Task — From the records below, report the number of lines that contain "computer", and add nothing.

Dataset entries
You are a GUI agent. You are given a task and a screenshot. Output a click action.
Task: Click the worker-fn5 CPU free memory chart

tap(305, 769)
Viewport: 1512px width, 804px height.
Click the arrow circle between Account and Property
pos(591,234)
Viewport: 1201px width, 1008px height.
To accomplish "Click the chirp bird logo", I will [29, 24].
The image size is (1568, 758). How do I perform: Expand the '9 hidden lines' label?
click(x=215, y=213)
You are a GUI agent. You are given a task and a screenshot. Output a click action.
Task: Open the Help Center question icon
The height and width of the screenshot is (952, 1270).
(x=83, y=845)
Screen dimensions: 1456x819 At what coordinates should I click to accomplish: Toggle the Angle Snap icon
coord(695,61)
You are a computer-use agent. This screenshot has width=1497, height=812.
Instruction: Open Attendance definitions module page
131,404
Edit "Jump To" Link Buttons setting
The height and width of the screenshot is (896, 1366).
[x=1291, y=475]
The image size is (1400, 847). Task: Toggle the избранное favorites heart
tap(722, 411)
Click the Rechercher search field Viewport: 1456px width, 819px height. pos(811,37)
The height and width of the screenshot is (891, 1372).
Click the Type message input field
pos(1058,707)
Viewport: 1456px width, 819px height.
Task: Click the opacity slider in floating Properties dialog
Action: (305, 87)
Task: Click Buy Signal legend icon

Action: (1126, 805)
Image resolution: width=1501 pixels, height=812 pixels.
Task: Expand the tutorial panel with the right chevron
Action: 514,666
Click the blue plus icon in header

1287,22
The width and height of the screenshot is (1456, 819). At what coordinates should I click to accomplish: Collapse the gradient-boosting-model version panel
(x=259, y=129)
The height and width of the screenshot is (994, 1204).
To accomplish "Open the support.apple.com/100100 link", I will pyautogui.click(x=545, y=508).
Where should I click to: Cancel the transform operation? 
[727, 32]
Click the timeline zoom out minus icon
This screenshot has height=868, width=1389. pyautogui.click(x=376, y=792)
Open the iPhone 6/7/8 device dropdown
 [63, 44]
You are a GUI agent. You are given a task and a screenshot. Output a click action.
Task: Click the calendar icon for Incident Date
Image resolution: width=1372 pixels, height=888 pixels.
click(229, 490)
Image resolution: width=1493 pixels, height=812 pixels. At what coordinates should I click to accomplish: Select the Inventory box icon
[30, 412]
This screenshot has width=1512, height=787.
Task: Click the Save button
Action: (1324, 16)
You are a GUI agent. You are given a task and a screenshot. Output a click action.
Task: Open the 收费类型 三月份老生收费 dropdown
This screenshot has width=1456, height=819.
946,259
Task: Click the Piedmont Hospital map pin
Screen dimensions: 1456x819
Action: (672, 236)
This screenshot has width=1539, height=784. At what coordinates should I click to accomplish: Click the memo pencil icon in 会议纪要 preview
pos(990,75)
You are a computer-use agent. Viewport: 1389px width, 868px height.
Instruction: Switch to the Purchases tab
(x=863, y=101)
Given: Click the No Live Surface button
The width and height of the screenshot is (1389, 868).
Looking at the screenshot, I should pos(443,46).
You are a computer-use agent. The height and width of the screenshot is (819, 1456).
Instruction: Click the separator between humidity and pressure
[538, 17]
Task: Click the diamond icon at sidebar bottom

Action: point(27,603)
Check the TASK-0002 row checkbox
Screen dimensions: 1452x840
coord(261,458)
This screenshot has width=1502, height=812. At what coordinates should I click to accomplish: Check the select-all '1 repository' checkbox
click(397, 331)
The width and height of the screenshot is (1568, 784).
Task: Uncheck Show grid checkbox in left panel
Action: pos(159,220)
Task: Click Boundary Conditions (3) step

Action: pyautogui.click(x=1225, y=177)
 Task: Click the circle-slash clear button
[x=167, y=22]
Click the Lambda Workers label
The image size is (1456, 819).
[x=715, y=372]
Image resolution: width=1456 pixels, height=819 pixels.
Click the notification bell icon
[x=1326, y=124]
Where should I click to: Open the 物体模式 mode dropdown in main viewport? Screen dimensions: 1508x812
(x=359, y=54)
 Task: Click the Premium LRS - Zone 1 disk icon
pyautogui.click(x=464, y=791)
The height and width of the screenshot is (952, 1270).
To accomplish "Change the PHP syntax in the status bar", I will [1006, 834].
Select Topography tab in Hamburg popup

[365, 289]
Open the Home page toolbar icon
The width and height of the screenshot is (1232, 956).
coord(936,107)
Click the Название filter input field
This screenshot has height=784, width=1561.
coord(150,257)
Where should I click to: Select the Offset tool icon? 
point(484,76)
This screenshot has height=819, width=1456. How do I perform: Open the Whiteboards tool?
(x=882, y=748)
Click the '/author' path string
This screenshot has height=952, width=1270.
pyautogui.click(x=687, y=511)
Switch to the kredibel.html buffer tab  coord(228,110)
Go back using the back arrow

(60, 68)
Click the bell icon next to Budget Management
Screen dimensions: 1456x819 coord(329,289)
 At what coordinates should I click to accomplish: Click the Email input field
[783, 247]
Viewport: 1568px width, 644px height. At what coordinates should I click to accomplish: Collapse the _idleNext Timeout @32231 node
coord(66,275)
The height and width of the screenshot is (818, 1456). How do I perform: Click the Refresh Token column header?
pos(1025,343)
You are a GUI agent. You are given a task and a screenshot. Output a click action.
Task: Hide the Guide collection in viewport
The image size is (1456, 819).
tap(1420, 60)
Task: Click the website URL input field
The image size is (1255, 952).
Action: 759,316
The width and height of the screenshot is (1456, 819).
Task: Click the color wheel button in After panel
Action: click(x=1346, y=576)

Answer to this task — 3